Add Product

Search Results:

Reply
Member
Posts: 225
Registered: ‎11-03-2012

Netgear router vulnerability

What is Best Buy doing about the Netgear router vulnerability? Best Buy carries more than half of the 11 affected models that the Department of Homeland Security’s CERT group released an advisory about recently.  According to the advisory (released in Mid-December 2016) "The flaw allows unauthenticated web pages to access the command-line and then execute malicious commands, which could lead to total system takeover."  

 

It would seem like Best Buy should be doing more, like pulling and sending back models to the manufacturer that don't have the patched firmware (because there's a very high likelyhood that most end users are not going to apply the patch themselves and the patch is only confirmed to work for 3 out of 11 affected models). Or another option would be to post notices about it and offer a discounted rate for Geek Squad to do it before the customer leaves the store. 

 

It just seems incredibly irresponsible to KNOW about this exploit and continue to sell the product with no warning/notice or other proactive measures to people that you may be negatively impacting (especially if someone is using this in a connected setup where someone could gain access to cameras, lights, door locks, garages, etc). 

Trusted Contributor
Posts: 3,927
Registered: ‎02-25-2013

Re: Netgear router vulnerability

Your concern is a valid concern and should be addressed.

 

However, Netgear has already taken care of the issue.

 

 

What is NETGEAR doing about it?
NETGEAR takes customer security seriously and has released a firmware that fixes this issue.

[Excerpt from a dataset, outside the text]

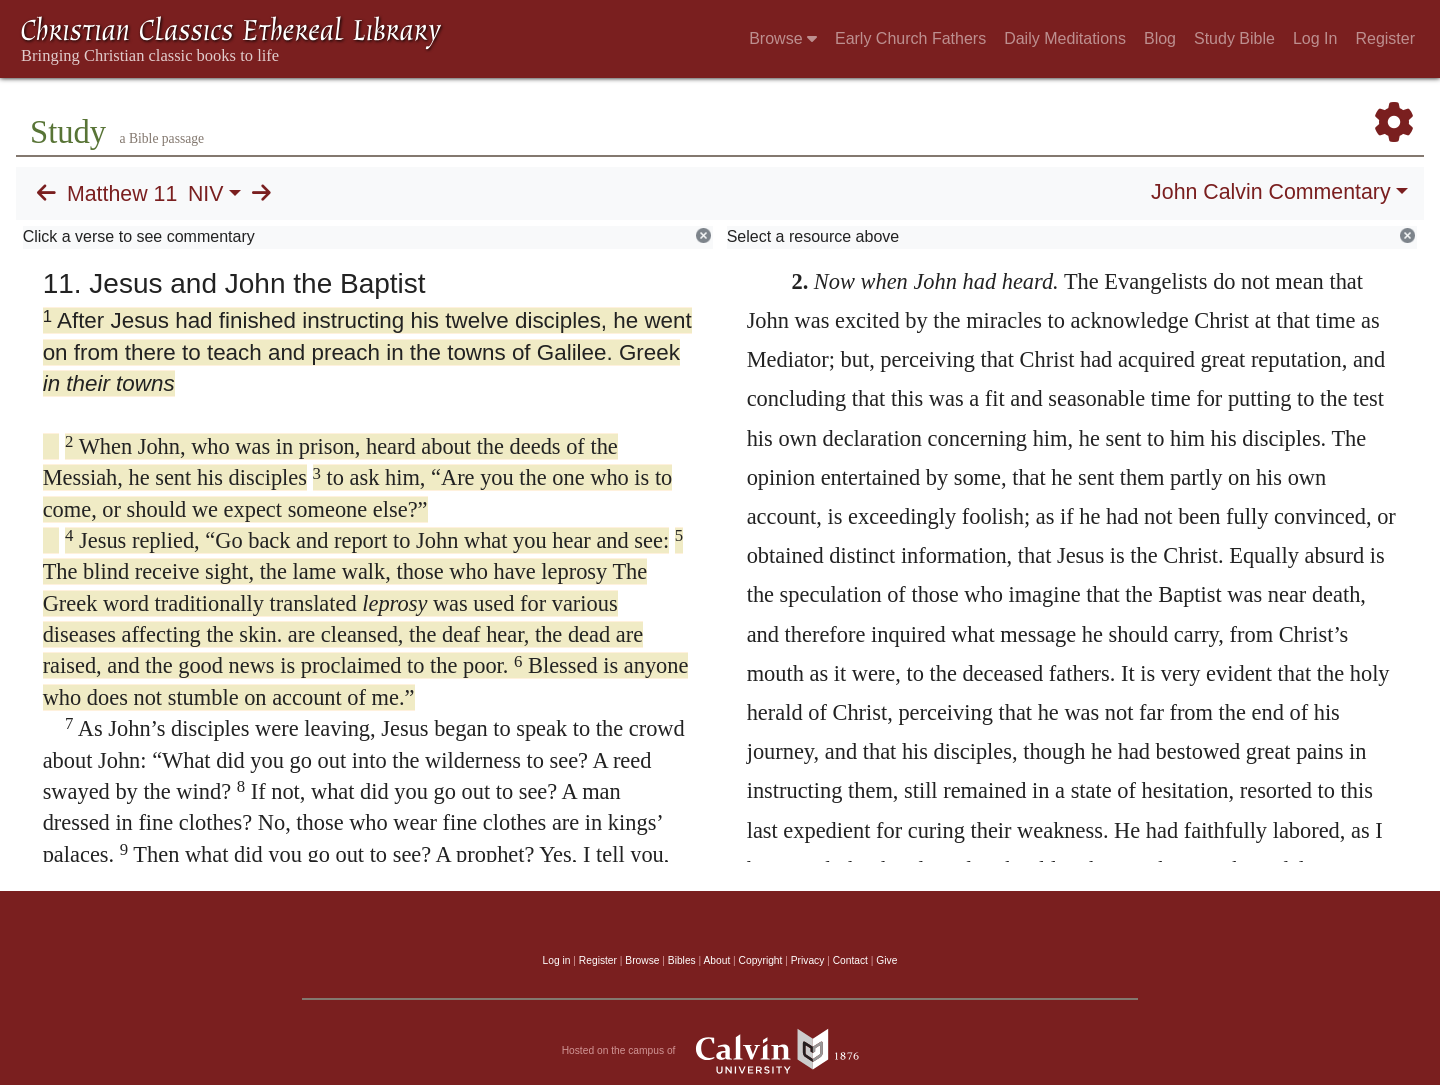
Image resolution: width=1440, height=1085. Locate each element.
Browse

Details can be found on the firmware release notes articles # 29959, 29461, and 27635.
Customers can be notified of the new firmware by checking the Router Update page, desktop, and mobile genie app. NETGEAR will also proactively notify registered users via email.

 

Also as a suggestion from Netgaear, and one that everyone should always do is change the default settings.

 

How do I prevent this attack?
First step of all security measures is to block unauthorized access to your network. By default NETGEAR routers are pre-configured with random security SSID and passphrase. It is recommended to change the SSID and passphrase, as well as administrator password to the router setup GUI page. You can also block unauthorized device from the NETGEAR genie app or desktop application by right-clicking on the unauthorized device in the Network Map.

Please leave Kudo’s if you like a post or click Accept as Solution if a post answers your query. I am not an employee of Best Buy and all opinions left on this forum are my own.
Trusted Contributor
Posts: 3,927
Registered: ‎02-25-2013

Re: Netgear router vulnerability

I would also add that I received my update from Netgear about 6 or 7 weeks ago.

Please leave Kudo’s if you like a post or click Accept as Solution if a post answers your query. I am not an employee of Best Buy and all opinions left on this forum are my own.
Member
Posts: 225
Registered: ‎11-03-2012

Re: Netgear router vulnerability

@bobberuchi that is hardly a fix for several huge reasons:

(1) Netgear has confirmed that the patch that they released is only known to work on 3 out of 11 affected models. They basically said for the other 8, consider the software beta (i.e. if it works, it works, otherwise wait). Netgear knew about this for 3 months and did nothing until it recently blew up in the news. How much longer do they want people to wait?

(2) Most customers don't know how to properly setup and secure a router. And coming from someone that used to work for Best Buy they forgo the $150 network setup that costs more than the router. This means initial settings (including usernames and passwords) never get changed, making end users more vulnerable.

(3) Most routers go YEARS without firmware upgrades, making them easy exploit targets. Now that people are connecting their homes (in addition to their lives) to the internet, expect the number of exploits to go up.

(4) Best Buy is still actively selling models affected by this WITH the outdated firmware. See point 2 and realize that only 3 out of 11 have an actual confirmed fix. This tells me Netgear isn't taking it all that serious.

(5) Most customers are completely oblivious that this is even going on, which is why Netgear continues to ship routers (and Best Buy continues to sell them) without a confirmed fix for almost 75% of affected models - it should also be considered that 3 out of 11 are the best selling models on a certain online marketplace which means Netgear is almost certainly putting profits before people.
New Member
Posts: 2
Registered: ‎01-30-2017

Re: Netgear router vulnerability

NETGEAR Product Vulnerability Advisory: Potential security issue associated with remote management

Netgear had months to patch a vulnerability in some of the most popular consumer routers on the market. It still hasn't.